**WHAT YOU WILL DO:** For this exercise, please find the lines in the entries that include the word "agent" and copy them.

[Dataset items]
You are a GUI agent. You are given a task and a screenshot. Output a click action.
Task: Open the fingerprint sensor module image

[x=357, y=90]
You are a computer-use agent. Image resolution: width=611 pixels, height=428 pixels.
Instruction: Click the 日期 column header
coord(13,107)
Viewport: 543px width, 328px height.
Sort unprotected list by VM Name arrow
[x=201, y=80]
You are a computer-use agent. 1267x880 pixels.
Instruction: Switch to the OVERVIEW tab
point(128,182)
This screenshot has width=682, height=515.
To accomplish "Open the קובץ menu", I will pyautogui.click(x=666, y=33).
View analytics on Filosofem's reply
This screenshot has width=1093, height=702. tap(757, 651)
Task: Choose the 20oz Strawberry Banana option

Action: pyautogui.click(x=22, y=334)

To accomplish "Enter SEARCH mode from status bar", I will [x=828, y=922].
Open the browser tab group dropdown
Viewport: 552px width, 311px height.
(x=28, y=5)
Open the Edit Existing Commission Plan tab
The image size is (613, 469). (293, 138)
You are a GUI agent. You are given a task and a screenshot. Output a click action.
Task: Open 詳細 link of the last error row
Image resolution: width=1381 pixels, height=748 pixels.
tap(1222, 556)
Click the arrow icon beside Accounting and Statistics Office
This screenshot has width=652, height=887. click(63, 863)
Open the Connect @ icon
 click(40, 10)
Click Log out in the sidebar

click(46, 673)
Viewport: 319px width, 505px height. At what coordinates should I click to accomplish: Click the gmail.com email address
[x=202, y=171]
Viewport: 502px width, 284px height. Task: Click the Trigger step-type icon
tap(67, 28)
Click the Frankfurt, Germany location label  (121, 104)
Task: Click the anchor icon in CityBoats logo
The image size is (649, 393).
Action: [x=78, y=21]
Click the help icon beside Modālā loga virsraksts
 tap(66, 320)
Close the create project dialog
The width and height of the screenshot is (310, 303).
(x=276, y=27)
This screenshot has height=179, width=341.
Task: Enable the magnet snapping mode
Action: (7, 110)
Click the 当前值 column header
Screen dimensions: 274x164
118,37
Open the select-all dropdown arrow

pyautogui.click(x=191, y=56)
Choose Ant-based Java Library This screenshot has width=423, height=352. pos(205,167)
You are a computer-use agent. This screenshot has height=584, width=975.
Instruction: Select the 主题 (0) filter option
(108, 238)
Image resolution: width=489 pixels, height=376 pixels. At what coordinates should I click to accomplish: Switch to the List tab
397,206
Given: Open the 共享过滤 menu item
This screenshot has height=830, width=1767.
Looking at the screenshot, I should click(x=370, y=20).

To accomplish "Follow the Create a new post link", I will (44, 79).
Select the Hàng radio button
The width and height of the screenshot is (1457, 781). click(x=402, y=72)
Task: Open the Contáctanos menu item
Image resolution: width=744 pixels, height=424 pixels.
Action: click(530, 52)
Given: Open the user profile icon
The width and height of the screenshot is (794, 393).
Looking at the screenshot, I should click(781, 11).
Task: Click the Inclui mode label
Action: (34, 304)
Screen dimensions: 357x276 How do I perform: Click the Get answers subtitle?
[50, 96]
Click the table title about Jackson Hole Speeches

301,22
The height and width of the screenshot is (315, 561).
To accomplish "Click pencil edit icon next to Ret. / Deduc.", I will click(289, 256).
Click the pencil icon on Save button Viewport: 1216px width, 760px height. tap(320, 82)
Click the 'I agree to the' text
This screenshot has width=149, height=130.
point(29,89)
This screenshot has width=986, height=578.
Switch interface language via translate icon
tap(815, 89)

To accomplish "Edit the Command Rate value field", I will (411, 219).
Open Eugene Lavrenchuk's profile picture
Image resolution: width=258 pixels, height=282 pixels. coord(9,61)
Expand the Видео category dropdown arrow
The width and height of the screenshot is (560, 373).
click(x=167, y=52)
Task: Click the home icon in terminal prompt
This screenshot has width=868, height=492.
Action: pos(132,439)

**RESPONSE AREA:**
You are a GUI agent. You are given a task and a screenshot. Output a click action.
You are a computer-use agent. Image resolution: width=611 pixels, height=428 pixels.
You are a computer-use agent. 1267x880 pixels.
You are a GUI agent. You are given a task and a screenshot. Output a click action.
You are a computer-use agent. This screenshot has height=584, width=975.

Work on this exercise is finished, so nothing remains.